Bottom line: Full rides are extremely rare. For top players, scholarships of 40%, 60% or (in rare cases) 80% are more realistic than a full-ride/100% scholarship.

Out-of-State vs In-State considerations
: Because full-rides are extremely rare, cost of attendance becomes a major consideration. At a typical state funded university, tuition is much cheaper for in-state residents.

*This is just a hypothetical example, but the numbers are roughly accurate.
-Approximate cost of attendance for state resident: $18,000 pear year (tuition, fees, room and board, books).
-Approximate cost of attendance for non-resident: $30,000 per year (tuition, fees, room and board, books).

Assuming a 60% scholarship, a student-athlete would need to come up with an additional…
-In-State: $7,200 per year ($28,800 over 4 years).
-Out of State: $12,000 per year ($48,000 over 4 years).

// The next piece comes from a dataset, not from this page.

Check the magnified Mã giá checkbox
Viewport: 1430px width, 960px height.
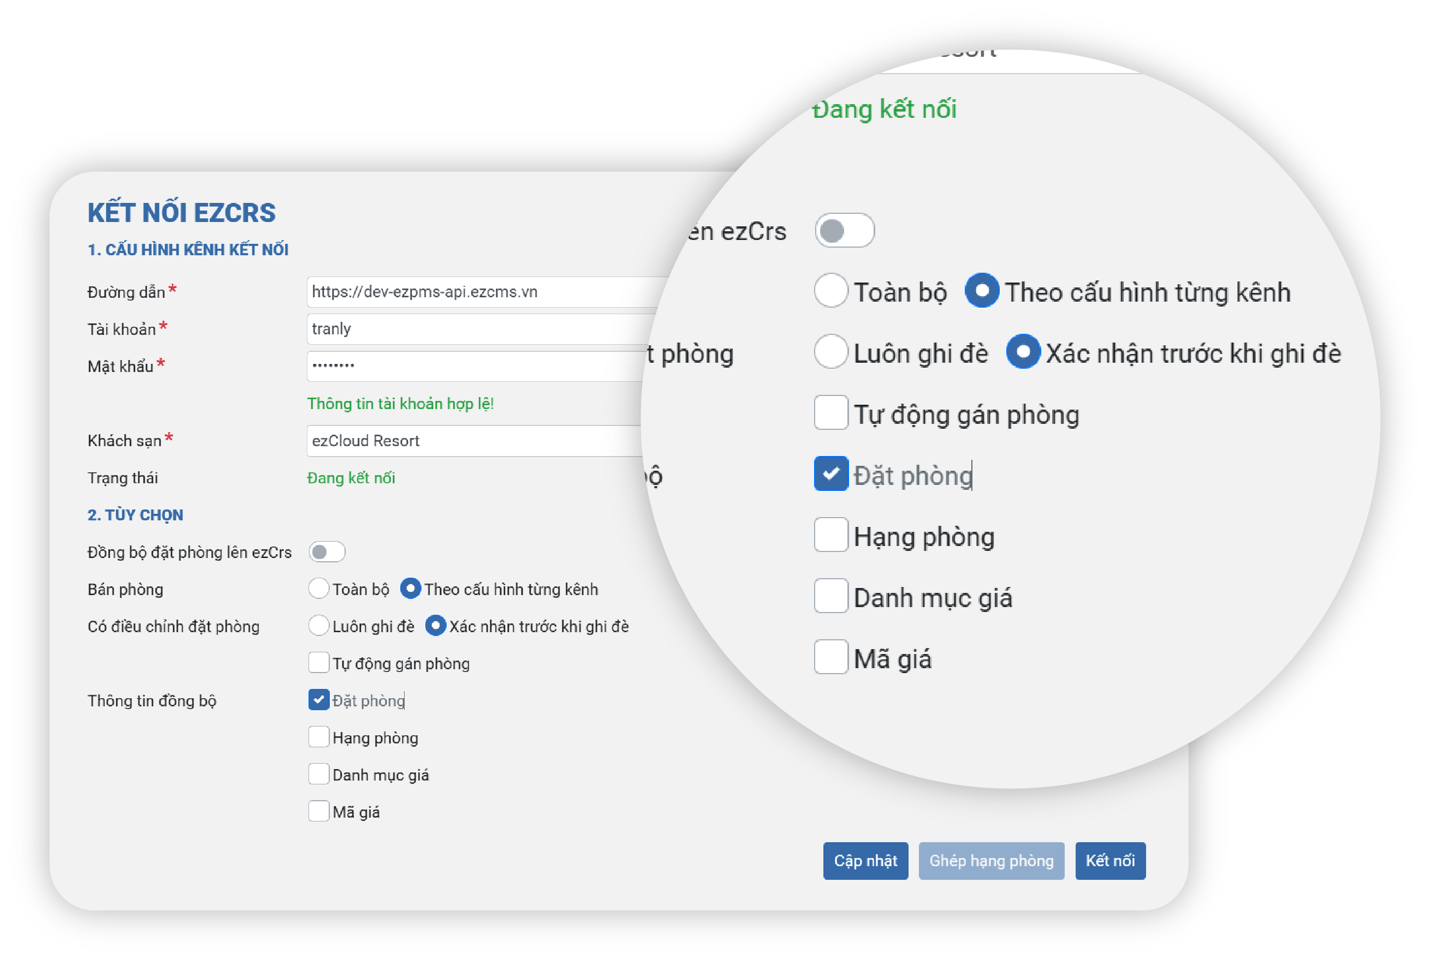click(831, 657)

Assuming a 40% scholarship, a student-athlete would need to come up with an additional…
-In-State: $10,800 per year ($43,200 over 4 years).
-Out of State: $18,000 per year ($72,000 over 4 years).

NCAA – Division II

  • 9 full scholarships per team, typically divided up (i.e. full rides are rare).
  • *many programs do not fully fund all 9 scholarships (i.e. leave some scholarships unused due to lack of funding).

NCAA – Division III

  • Division III programs cannot award athletic-based aid.
  • Must rely on academic scholarships or other non-athletic based sources of funding.

NAIA

  • maximum of 12 full scholarships per team, typically divided up (i.e. full rides are rare).
  • *many programs do not fully fund all 12 scholarships (i.e. leave some scholarships unused due to lack of funding). In fact, most in this region only fund about half of there allotment.

NJCAA – Junior College (JUCO)

NJCAA Division I

  • up to 24 full-scholarships per team (tuition, fees, room and board, books).
  • *many programs do not fully fund all 24 scholarships (i.e. leave some scholarships unused due to lack of funding).

NJCAA Division II

  • up to 24 full-tuition scholarships per team (tuition and books, but no room and board or fees).
  • *many programs do not fully fund all 24 scholarships. (i.e. leave some scholarships unused due to lack of funding).
  • *all Michigan JUCOs are Division II.